一个水管网络，两个节点之间能传输的最大流量是多少？

Note

除了源点（source）和汇点（sink），其他节点的流入量等于流出量。

A Simple Algorithm¶

三幅图：\(G, G_f, G_r\)，分别表示原图、流量图和残余图。

Find any path \(s \to t\) in \(G_r\).（随机找一条增益路径）
Take the minimum edge on this path as the amount of flow and add it to \(G_f\).
Update the residual graph \(G_r\), remove the \(0\) flow edges.
If (there is a path \(s \to t\) in \(G_r\)) then go to step 1. Else stop.

问题：第一步随机选取的路径很关键！

A Solution¶

allow the algorithm to undo its decisions.

在更新 \(G_r\) 的边之后，再增加一条反向的边（假设水能反向回流）。

For each edge \((v, w)\) with flow \(f_{v,w}\) in \(G_f\), add an edge \((w, v)\) with flow \(f_{w,v}\) in \(G_r\).

Proposition

If the edge capacities are rational numbers, this algorithm will terminate with a maximum flow.

此算法保证能给出最大流量，但是效率低下（选取路径时没有策略）。

Analysis

(If the capacities are integers)

An augmenting path can be found by an unweighted shortest path algorithm.（\(\mathcal{O}(|V| + |E|) = \mathcal{O}(|E|)\)）
\(T = \mathcal{O}(f \cdot |E|)\) where \(f\) is the maximum flow.
Always choose the augmenting path that allows the largest increase in flow. 反向的 Dijkstra 算法！

\[ \begin{aligned} T &= T_{\text{augmentation}} + T_{\text{find a path}} = \mathcal{O}(|E| \log \text{cap}_{\max}) \times \mathcal{O}(|E| \log |V|) \\ &= \mathcal{O}(|E|^2 \log |V|) \qquad \text{ if cap}_{\max} \text{ is a small integer} \end{aligned} \]

Always choose the augmenting path that has the fewest edges. 无权最短路径！

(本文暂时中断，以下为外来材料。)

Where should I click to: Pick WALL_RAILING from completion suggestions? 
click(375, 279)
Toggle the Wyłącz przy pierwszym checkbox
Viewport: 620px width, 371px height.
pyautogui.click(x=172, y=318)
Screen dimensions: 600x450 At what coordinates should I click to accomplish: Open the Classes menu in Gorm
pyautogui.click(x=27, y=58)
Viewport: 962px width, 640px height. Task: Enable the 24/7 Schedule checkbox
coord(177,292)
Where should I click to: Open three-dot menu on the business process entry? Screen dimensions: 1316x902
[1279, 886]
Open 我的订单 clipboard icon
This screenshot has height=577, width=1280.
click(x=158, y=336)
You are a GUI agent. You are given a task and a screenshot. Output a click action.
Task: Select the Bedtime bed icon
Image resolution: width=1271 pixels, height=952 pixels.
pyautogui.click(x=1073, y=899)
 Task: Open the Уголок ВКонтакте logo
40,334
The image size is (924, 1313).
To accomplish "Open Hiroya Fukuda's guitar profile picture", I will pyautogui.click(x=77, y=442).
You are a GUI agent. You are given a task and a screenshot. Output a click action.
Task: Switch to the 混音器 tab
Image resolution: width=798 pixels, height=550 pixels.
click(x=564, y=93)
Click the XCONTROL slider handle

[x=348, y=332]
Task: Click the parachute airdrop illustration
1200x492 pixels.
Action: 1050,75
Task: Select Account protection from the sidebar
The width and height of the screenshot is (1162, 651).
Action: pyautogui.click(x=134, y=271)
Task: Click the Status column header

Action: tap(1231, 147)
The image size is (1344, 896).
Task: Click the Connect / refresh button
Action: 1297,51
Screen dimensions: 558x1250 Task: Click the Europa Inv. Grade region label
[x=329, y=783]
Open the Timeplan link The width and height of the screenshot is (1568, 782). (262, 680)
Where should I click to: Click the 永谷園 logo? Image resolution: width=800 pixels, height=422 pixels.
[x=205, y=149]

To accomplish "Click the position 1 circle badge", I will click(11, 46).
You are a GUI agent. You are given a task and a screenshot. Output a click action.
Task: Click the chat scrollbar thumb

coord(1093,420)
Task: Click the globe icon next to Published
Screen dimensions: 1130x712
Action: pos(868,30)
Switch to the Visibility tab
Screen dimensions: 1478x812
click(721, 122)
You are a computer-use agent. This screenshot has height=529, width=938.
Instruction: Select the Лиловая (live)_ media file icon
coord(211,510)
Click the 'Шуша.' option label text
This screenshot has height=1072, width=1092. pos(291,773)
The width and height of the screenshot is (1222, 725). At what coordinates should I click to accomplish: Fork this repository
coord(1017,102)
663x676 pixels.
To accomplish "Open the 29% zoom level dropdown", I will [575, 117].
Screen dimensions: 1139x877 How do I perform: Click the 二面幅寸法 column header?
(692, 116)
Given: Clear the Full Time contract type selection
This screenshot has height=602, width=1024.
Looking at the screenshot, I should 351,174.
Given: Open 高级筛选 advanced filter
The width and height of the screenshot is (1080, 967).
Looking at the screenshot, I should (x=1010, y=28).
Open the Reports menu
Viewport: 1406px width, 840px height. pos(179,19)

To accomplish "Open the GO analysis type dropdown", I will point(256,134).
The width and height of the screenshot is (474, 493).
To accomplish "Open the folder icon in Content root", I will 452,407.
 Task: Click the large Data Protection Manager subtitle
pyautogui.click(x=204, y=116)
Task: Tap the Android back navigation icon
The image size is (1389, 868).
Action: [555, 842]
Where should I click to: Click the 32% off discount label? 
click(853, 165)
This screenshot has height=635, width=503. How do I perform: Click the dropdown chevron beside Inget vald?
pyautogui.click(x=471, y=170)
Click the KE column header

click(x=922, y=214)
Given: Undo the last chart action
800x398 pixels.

\[ T = T_{\text{augmentation}} + T_{\text{find a path}} = \mathcal{O}(|E|) \times \mathcal{O}(|E| \cdot |V|) = \mathcal{O}(|E|^2 \cdot |V|) \]

Note

如果对于每个节点，要么只有流量为1的边进入，要么只有流量为1的边流出，\(\mathcal{O}(|E||V|^{1/2})\)
min-cost

Minimum Spanning Tree¶

一个图 \(G\) 的生成树是一个包含 \(G\) 所有顶点的子图，子图是树且子图的边是原图的子集。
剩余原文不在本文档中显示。